🤖 AI Summary
Complex table-based question answering (QA) requires multi-step reasoning, yet existing methods lack long-term planning and fail to model logical dependencies among steps, leading to redundant information accumulation and insufficient global reasoning.
Method: This paper proposes a long-horizon reasoning planning mechanism for table understanding, decomposing questions into synergistic short- and long-term goals. A constraint-aware reasoning planner explicitly models inter-step dependencies, mitigating redundancy and overcoming the limited global planning capability of conventional chain-of-thought approaches. An end-to-end framework built upon large language models unifies table QA and fact verification.

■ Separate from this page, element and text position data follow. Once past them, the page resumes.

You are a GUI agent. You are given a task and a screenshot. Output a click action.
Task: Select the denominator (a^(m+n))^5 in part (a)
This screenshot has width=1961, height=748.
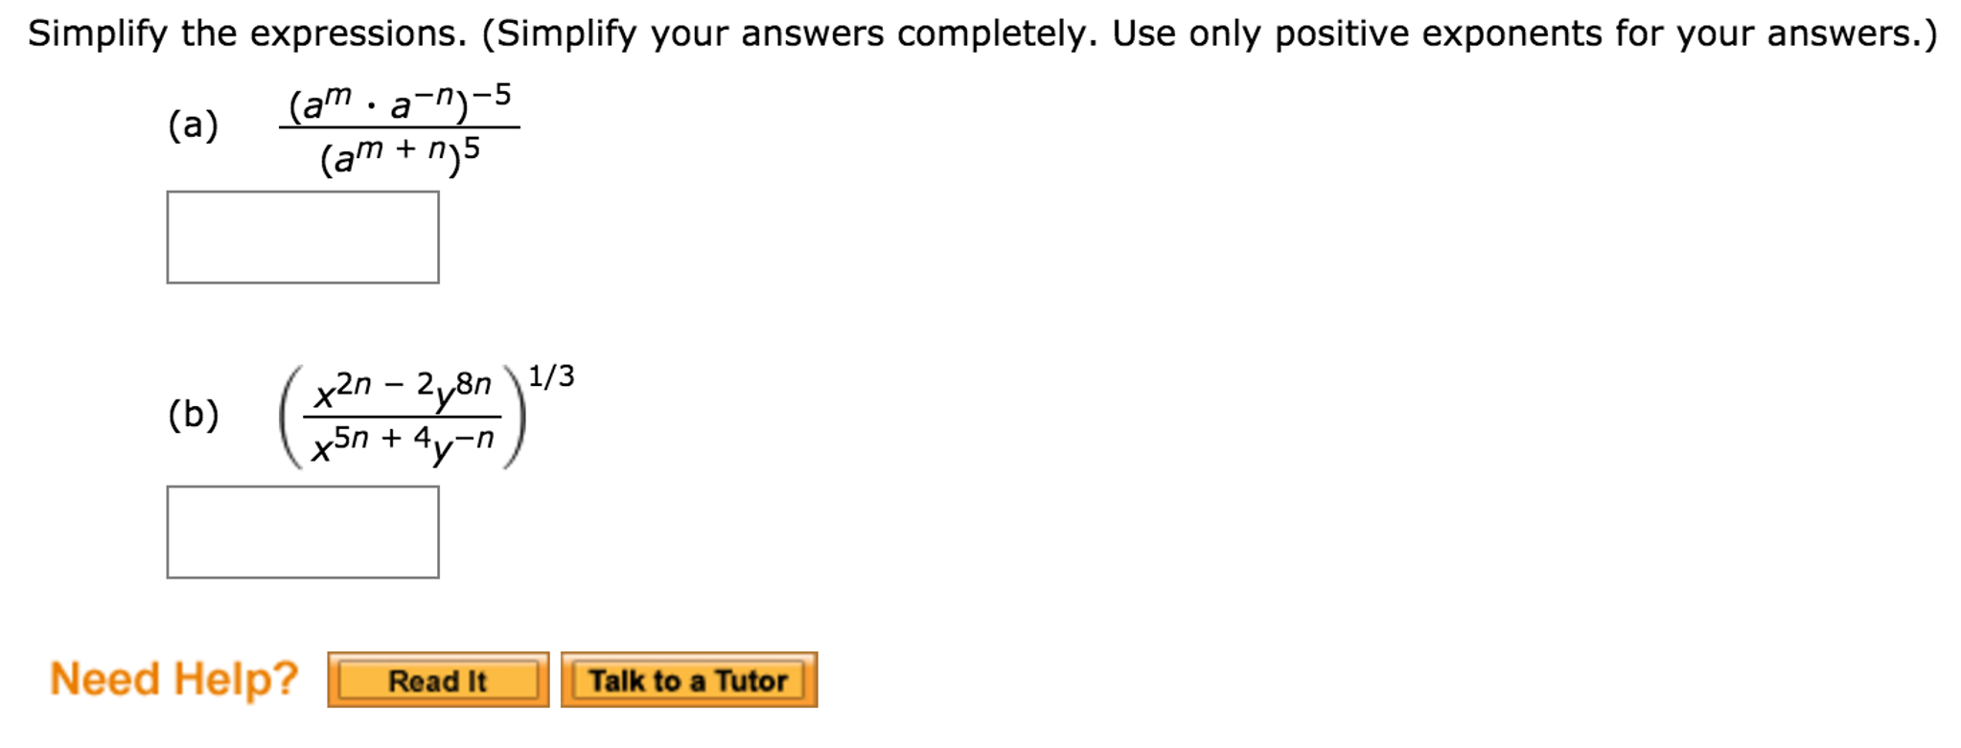(x=400, y=156)
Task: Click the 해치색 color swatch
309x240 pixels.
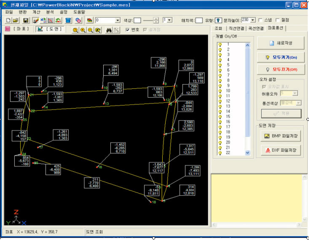Action: tap(199, 20)
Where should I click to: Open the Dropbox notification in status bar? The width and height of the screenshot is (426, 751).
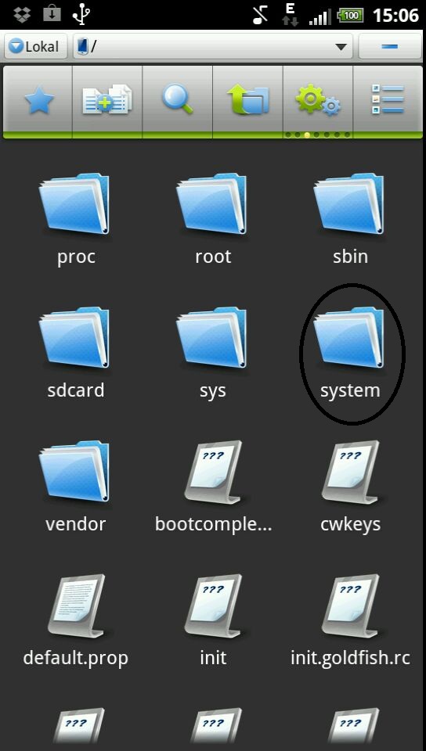pos(22,15)
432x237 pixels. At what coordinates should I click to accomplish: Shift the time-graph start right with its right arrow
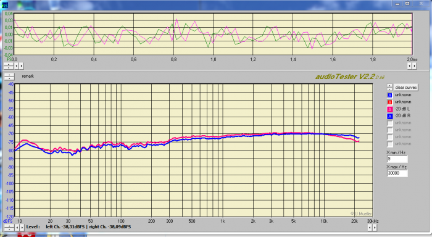pos(21,66)
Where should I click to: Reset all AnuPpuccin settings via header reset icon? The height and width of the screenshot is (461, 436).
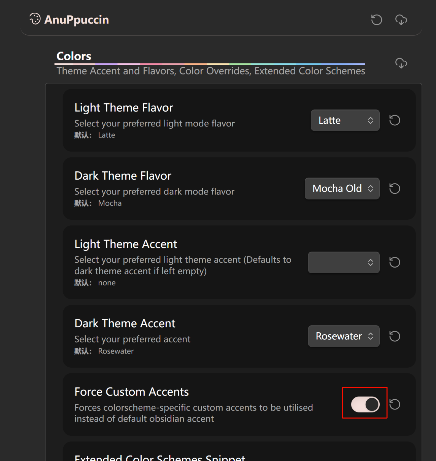[376, 20]
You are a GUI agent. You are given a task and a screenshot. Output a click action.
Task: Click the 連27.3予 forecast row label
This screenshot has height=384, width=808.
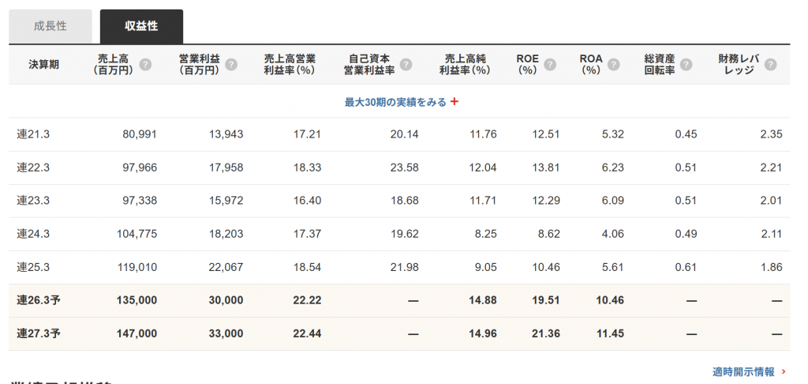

Contribution/Results: The method achieves state-of-the-art performance on WikiTableQuestions and TabFact, significantly outperforming strong baselines. Results empirically validate that structured, long-horizon planning substantially enhances complex reasoning over tabular data.
📝 Abstract
Table understanding is key to addressing challenging downstream tasks such as table-based question answering and fact verification. Recent works have focused on leveraging Chain-of-Thought and question decomposition to solve complex questions requiring multiple operations on tables. However, these methods often suffer from a lack of explicit long-term planning and weak inter-step connections, leading to miss constraints within questions. In this paper, we propose leveraging the long-term planning capabilities of large language models (LLMs) to enhance table understanding. Our approach enables the execution of a long-term plan, where the steps are tightly interconnected and serve the ultimate goal, an aspect that methods based on Chain-of-Thought and question decomposition lack. In addition, our method effectively minimizes the inclusion of unnecessary details in the process of solving the next short-term goals, a limitation of methods based on Chain-of-Thought. Extensive experiments demonstrate that our method outperforms strong baselines and achieves state-of-the-art performance on WikiTableQuestions and TabFact datasets.